İlk romanı The Collector (1963; Koleksiyoncu, Çev. Münir Göle, Ayrıntı Yayınları, 2001) büyük bir ticari başarı kazanmış, kitap hakkında yapılan değerlendirmelerde hikâyenin Herakleitos’tan alınan, Az yani seçkinler ile Çok, yani kitleler arasındaki mücadele temasını işlediği vurgulanmıştır. Fowles bir düşünce metni olan ikinci kitabı The Aristos’ta (1964; Aristos-Yaşam Üzerine Notlar, Çev. Serdar Rifat Kırkoğlu, Ayrıntı Yayınları, 2001) sanat, din, siyaset ve toplum hakkındaki düşüncelerine yer vermiştir. The Magus (1965;Büyücü, Çev. Meram Arvas, Ayrıntı Yayınları, 2006) labirentimsi yapısıyla Fowles’un anlatı ustalığını gözler önüne serer. Yazımına 1952’de başladığı bu roman ilk kez 1965’te yayımlanmış, 1977’de yazarın yaptığı birçok üslup ve yapı değişikliğiyle tekrar yayımlanmıştır. The French Lieutenant’s Woman (1969; Fransız Teğmenin Kadını, Çev. Aslı Biçen, Ayrıntı Yayınları, 1999) Fowles’un en başarılı ve yenilikçi romanı olarak değerlendirilmiştir. The Ebony Tower (1974; Abanoz Kule, Çev. Aysun Babacan, Ayrıntı Yayınları, 2008) her biri bir sanat biçimiyle bağlantılı ve yaratım sürecinin bir yönüyle ilgili öykülerden oluşur. Ayrıntı Yayınları’nın yayın programında bulunan Daniel Martin (1977) bir adamın kendini arayışını konu alan, Fowles’un deyişiyle “duygusal anlamda otobiyografik” bir romandır. Mantissa (1982; Mantissa, Çev. Aysun Babacan, Ayrıntı Yayınları, 2001) cinsellikten edebiyat kuramına bir dizi konuyu ele alır ve modern edebiyatta yazarın rolü üzerinde odaklanır. Akıl ile boş inanç, delilik ve doğaüstü, özgürlük ve rastlantı, bilim ve büyü gibi kavramların tartışıldığı, çarpıcı bir gerilim romanının ötesine uzanıp metafizik boyutlara da erişen son romanı A Maggot (1985; Yaratık, Çev. Serdar Rifat Kırkoğlu, Ayrıntı Yayınları, 2000) ise on sekizinci yüzyılda Shaker mezhebinin ortaya çıkışını konu edinir. Kendi yapıtlarının yazılış serüveninden toplumsal analizlere kadar çeşitli yazılar içeren en son yapıtı Wormholes (1998; Zaman Tüneli, Çev. Süha Sertabiboğlu, Ayrıntı Yayınları,2004) ise makale ve söyleşilerinden oluşuyor.
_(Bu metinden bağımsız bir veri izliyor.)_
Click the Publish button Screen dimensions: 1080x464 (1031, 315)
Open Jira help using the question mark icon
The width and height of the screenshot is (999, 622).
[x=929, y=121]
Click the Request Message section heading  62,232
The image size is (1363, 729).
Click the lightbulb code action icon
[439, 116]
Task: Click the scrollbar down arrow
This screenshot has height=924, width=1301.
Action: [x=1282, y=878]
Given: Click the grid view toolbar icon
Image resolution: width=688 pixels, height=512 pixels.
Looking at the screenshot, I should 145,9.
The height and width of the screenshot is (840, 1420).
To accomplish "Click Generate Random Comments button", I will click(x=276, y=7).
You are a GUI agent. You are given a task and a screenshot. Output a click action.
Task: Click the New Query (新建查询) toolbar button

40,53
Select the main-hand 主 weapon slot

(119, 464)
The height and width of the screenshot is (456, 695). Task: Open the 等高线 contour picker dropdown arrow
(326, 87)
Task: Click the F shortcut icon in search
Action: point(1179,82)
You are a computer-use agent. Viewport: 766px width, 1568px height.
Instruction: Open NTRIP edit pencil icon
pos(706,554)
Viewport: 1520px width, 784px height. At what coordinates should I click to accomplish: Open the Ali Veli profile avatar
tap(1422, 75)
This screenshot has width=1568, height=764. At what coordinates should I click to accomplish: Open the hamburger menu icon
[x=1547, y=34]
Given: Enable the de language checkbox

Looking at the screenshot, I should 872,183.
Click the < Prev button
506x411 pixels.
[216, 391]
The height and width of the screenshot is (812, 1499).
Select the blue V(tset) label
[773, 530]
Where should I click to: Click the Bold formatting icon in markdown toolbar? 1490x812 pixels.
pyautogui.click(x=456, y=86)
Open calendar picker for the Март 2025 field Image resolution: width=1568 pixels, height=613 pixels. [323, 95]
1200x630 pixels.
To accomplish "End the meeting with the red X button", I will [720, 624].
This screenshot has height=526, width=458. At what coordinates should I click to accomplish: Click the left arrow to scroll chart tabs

1968 yılından itibaren Fowles İngiltere’nin güneyinde, küçük bir liman kasabası olan Lyme Regis’te yaşamıştır. Yaşadığı yerin yerel tarihine duyduğu ilgiden dolayı 1979’da Lyme Regis Müzesi’nin kuratörlüğüne atanan Fowles, 5 Kasım 2005’te yaşama veda etti.